Enhancing the Functionality of Immunoisolated Human SC‐βeta Cell Clusters through Prior Resizing

Abstract The transplantation of immunoisolated stem cell derived beta cell clusters (SC‐β) has the potential to restore physiological glycemic control in patients with type I diabetes. This strategy is attractive as it uses a renewable β‐cell source without the need for systemic immune suppression. SC‐β cells have been shown to reverse diabetes in immune compromised mice when transplanted as ≈300 µm diameter clusters into sites where they can become revascularized. However, immunoisolated SC‐β clusters are not directly revascularized and rely on slower diffusion of nutrients through a membrane.

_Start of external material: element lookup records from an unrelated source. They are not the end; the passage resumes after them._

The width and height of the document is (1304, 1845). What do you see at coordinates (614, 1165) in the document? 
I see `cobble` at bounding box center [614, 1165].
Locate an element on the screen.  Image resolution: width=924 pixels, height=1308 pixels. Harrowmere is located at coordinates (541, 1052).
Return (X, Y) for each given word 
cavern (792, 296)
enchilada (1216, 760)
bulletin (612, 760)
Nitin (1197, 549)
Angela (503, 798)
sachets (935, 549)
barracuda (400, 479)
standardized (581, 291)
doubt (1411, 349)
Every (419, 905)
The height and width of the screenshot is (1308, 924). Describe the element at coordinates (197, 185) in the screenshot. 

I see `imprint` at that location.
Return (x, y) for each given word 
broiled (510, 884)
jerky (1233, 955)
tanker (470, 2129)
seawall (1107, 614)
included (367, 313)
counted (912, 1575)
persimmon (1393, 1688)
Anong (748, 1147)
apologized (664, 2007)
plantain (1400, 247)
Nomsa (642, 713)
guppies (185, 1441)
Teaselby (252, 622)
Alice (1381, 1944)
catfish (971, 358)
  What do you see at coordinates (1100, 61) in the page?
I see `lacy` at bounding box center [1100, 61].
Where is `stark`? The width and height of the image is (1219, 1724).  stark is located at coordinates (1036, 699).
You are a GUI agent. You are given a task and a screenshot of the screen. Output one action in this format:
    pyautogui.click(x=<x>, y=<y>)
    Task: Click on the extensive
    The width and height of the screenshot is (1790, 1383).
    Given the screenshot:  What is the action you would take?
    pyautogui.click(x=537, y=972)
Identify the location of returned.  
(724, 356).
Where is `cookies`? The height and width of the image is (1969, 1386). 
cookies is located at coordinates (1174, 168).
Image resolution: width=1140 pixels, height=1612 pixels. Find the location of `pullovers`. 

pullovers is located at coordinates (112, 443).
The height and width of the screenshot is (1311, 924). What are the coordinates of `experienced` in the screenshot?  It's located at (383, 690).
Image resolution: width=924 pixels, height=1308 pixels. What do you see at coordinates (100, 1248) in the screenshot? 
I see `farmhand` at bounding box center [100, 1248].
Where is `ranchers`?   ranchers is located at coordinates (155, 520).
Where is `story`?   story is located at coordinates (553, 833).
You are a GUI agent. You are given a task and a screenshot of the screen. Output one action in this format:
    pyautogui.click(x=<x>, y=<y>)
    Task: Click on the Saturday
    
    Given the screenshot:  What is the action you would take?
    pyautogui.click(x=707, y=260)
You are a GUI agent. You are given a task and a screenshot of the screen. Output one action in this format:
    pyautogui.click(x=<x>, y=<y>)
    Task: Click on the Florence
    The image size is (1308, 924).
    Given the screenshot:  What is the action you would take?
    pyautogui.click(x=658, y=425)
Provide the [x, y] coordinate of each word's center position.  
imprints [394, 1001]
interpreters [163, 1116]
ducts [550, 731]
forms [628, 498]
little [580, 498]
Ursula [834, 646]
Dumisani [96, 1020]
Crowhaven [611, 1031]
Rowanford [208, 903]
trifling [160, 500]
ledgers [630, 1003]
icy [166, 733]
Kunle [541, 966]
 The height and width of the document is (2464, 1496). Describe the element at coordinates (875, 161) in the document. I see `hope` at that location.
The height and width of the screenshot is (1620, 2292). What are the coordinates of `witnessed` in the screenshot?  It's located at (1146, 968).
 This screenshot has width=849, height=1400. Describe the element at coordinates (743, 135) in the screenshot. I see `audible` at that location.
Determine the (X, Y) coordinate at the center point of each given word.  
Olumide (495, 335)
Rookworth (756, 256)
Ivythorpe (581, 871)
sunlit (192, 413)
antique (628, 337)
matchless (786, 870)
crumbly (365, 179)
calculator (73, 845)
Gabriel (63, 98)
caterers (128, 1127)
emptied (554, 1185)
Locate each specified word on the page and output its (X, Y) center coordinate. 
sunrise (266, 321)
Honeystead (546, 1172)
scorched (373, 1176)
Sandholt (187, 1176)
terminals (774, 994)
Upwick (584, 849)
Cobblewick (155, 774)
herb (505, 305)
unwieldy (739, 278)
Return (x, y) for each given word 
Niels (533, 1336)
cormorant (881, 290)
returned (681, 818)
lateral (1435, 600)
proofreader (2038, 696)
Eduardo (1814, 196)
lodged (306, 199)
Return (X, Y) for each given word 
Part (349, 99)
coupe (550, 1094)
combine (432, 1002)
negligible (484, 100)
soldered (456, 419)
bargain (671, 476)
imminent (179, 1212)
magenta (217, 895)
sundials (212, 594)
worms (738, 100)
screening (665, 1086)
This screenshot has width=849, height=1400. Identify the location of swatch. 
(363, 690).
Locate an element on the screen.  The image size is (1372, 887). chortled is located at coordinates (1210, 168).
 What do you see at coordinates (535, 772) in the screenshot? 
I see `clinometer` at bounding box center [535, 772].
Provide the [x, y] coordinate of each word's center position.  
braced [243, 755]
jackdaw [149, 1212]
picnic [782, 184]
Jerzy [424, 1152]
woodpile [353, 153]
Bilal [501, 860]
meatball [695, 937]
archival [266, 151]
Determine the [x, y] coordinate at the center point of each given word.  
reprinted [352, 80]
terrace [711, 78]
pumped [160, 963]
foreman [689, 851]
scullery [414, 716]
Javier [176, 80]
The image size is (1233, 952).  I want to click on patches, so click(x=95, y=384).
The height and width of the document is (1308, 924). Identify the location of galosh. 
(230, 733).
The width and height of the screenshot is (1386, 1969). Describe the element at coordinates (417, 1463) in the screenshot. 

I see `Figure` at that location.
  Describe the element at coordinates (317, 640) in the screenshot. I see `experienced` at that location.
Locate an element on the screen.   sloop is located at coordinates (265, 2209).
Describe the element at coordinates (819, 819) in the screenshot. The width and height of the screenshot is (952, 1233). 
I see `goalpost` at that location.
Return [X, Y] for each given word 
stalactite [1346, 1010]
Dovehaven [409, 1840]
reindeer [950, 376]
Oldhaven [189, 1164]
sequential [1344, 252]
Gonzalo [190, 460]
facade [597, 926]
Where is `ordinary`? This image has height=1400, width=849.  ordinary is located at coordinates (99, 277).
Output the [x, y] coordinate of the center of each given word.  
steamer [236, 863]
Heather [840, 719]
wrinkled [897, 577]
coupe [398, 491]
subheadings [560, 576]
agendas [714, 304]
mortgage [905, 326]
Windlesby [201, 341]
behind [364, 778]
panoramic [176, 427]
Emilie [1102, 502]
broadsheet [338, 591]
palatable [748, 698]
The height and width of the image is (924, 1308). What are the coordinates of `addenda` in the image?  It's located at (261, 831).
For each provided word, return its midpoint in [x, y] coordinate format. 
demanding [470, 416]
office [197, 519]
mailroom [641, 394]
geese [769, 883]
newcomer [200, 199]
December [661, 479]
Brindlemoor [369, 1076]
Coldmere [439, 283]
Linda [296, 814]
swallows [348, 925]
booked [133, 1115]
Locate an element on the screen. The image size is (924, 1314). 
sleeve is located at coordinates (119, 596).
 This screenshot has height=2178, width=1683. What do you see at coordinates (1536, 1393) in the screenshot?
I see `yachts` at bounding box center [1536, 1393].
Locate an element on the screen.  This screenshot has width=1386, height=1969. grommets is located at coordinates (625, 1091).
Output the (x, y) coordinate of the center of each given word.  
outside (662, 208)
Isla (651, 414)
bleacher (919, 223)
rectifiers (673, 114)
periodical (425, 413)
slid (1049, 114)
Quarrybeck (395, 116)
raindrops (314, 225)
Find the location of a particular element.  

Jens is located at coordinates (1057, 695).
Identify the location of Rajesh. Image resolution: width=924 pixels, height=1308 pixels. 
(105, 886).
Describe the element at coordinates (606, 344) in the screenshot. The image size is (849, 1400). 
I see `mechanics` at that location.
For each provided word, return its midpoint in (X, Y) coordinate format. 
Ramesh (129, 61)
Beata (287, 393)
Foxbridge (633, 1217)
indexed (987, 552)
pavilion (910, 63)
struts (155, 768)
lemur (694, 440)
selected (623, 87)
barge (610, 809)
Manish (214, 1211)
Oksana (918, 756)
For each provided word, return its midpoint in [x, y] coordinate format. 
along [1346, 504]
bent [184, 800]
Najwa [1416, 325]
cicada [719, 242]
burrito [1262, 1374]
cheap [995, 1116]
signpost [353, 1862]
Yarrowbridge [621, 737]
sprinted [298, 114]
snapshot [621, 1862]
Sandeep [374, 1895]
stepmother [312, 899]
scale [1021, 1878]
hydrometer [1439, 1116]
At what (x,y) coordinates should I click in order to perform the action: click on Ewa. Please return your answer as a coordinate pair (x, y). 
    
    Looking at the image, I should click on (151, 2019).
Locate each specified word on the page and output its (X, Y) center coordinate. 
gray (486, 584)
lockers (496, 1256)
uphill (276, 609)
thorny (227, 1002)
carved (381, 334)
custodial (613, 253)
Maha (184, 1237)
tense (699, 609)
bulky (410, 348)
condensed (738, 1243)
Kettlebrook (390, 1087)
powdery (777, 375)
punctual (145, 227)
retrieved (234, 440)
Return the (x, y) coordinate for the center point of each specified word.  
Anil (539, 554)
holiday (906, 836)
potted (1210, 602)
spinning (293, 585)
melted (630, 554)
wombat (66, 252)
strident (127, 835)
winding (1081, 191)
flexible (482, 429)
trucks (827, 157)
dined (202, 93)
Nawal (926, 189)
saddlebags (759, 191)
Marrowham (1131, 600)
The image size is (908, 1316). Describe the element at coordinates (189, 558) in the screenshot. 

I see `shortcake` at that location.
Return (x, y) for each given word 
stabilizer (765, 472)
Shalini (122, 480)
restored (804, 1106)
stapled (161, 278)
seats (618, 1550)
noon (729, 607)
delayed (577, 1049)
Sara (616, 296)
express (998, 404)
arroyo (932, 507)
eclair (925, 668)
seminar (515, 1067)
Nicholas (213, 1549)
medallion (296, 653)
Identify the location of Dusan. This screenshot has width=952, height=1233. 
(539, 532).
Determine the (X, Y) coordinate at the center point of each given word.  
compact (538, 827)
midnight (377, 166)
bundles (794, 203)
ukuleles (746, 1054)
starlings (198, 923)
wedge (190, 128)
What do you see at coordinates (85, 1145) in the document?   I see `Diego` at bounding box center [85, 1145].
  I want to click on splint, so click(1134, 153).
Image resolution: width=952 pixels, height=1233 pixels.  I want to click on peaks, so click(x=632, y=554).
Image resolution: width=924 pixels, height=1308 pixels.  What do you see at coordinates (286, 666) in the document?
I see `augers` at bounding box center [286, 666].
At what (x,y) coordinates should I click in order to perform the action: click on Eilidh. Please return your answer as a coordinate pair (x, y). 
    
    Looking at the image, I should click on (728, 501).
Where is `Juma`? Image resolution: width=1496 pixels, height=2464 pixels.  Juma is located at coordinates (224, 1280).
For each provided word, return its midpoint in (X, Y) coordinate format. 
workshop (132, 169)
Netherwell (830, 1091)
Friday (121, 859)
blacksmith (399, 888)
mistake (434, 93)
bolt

It is hypothesized that smaller SC‐β cell clusters (≈150 µm diameter), more similar to islets, will perform better within immunoisolation devices due to enhanced mass transport. To test this, SC‐β cells are resized into small clusters, encapsulated in alginate spheres, and coated with a biocompatible A10 polycation coating that resists fibrosis. After transplantation into diabetic immune competent C57BL/6 mice, the “resized” SC‐β cells plus the A10 biocompatible polycation coating induced long‐term euglycemia in the mice (6 months). After retrieval, the resized A10 SC‐β cells exhibited the least amount of fibrosis and enhanced markers of β‐cell maturation. The utilization of small SC‐β cell clusters within immunoprotection devices may improve clinical translation in the future.